AP Wire

Despite Katrina lessons, flood plan in Louisiana shows gaps

by Melinda Deslatte, Associated Press

U.S. Department of Agriculture/Wikimedia

Eleven years ago, Sam Barbera hooked up his boat and headed to New Orleans to ferry people from Hurricane Katrina's floodwaters. Four weeks ago, he found himself in another boat for rescues — this time at home in Baton Rouge, when a massive rainstorm ravaged the area.

It was "night and day," he said. "Katrina was kind of baptism by fire. It was just people showing up, everybody doing their own thing."

But during the catastrophic flooding in mid-August, police directed volunteer boats and their owners — nicknamed the "Cajun Navy" — to neighborhoods where water was rising, and social media postings offered guidance on where victims needed help.

"You didn't have that in Katrina. Katrina was kind of like you just put your boat in. Katrina was mayhem," Barbera said.

In 2005, the monster storm exposed huge gaps in disaster response plans on local, state and federal levels. More than 1,500 people were killed in Louisiana alone. After the levees failed and inundated New Orleans and surrounding communities, thousands were plucked from rooftops and attics. Response was a fly-by-the-seat-of-your pants effort, with no coordinated strategy for rescues — or what to do with the people saved. First responders were overwhelmed, and many were left to fend for themselves.

Lessons learned from Katrina formed the backbone of state and federal reaction as historic flooding ravaged 20 parishes last month. The response in the immediate aftermath was widely praised by officials and storm victims, Republican and Democrat alike.

But the slog of the longer-term recovery is starting to show that cracks remain in the disaster safety net — and that wariness lingers about federal help after the troubled response to Katrina.

Louisiana National Guard

Criticisms are emerging about the pace of housing aid, the size of grants from the Federal Emergency Management Agency, and the question marks that surround rebuilding and recovery.

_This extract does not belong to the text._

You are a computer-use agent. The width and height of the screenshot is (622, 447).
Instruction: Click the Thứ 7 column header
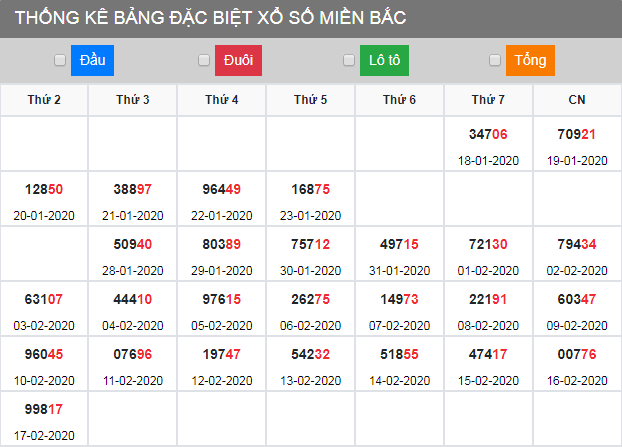[x=488, y=100]

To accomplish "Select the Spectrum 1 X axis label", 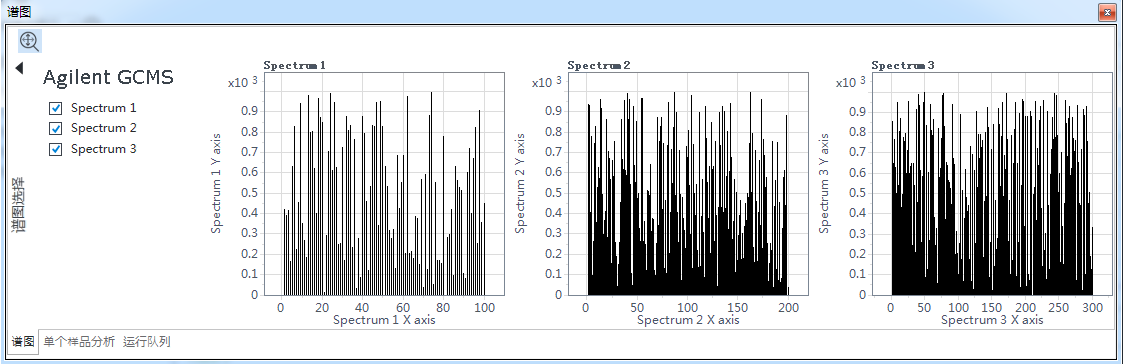I will pyautogui.click(x=384, y=320).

"I don't feel like y'all are pushing the issue quick enough or fast enough to be able to get people back in their homes," state Rep. Clay Schexnayder, a Republican who represents hard-hit areas, told FEMA at a recent hearing on flood response.

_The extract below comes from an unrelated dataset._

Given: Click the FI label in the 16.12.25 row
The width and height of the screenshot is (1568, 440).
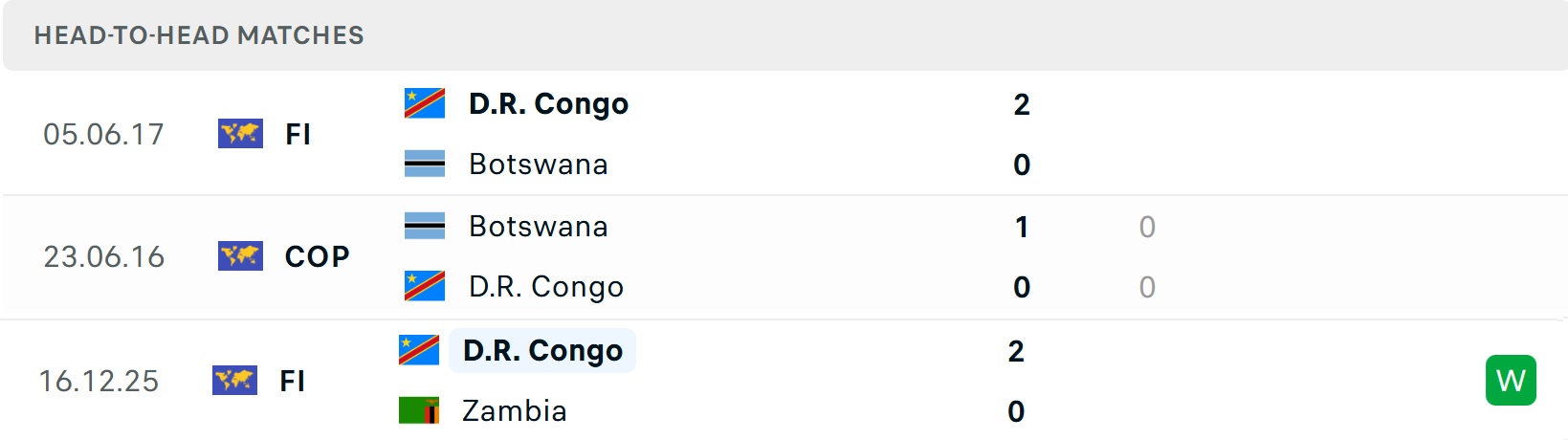Looking at the screenshot, I should click(x=293, y=381).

Stephan Perkins, 46, was waiting for a FEMA inspector to show up 10 days after he registered with the agency. Perkins had a flood insurance policy that covered the structural damage to his home but not its contents. A neighbor with the same type of flood coverage told Perkins that FEMA offered him less than $200.

"I'm just hearing the horror stories," said Perkins, a father of two.

FEMA defends its response, saying it has approved more than $575 million in recovery grants for households so far, set up 26 disaster assistance centers and brought more than 2,500 staff to Louisiana.

"FEMA has been on the ground in Louisiana since before the first drop of rain hit the ground. We've already provided shelter and support to thousands of families," agency spokesman Rafael Lemaitre said in a statement.

Perhaps complaints are inevitable when a disaster displaces so many who desperately want to get back to their homes. Officials estimate more than 110,000 homes are damaged from flooding described as the worst disaster since Superstorm Sandy.

But discontent took longer to surface this time, and there's little disagreement about improvements in the federal and state response in the years since Katrina.

People weren't left stranded for days without supplies, like at the New Orleans convention center and on interstate overpasses after Katrina. Hospitals and nursing homes weren't left to fend for themselves when threatened with floodwaters, like in 2005. Shelters allowed pets to come with their owners, to avoid prior disaster scenes where people risked drowning rather than leave pets in flooded homes.

Sgt. Cliff Ortis performed rescue missions for the Department of Wildlife and Fisheries in both disasters. To him, the change was obvious. He noted that state and local agencies now hold regular meetings to chart out disaster response protocols and synchronize efforts.

"There's definitely a giant education movement from Katrina to now," Ortis said. "No question the coordination was better."

Republican Lt. Gov. Billy Nungesser, who rode out Katrina in devastated Plaquemines Parish, said the state and FEMA response "has been right on target."

That's not to suggest the response wasn't without a hitch. Flood damage to AT&T equipment disrupted service and hampered some communication for first responders. Hundreds of motorists got trapped on an interstate when state officials didn't close it fast enough. Local officials criticized the Red Cross for taking too long to assist with shelters and for turning away donations.

And just like after Katrina, the great challenge moving ahead is funding. With less than one-fifth of storm victims estimated to have flood insurance, Edwards and Louisiana's congressional delegation are discussing an additional flood aid package from Congress.

Carlette Dawson, 49, said she received $15,000 from FEMA after an inspector visited her Baton Rouge home. Needing much more to repair the damage, Dawson was inquiring about a loan from the U.S. Small Business Administration. Problems with the computer system kept her waiting more than two hours.

"Why is it so hard to get help?" she said.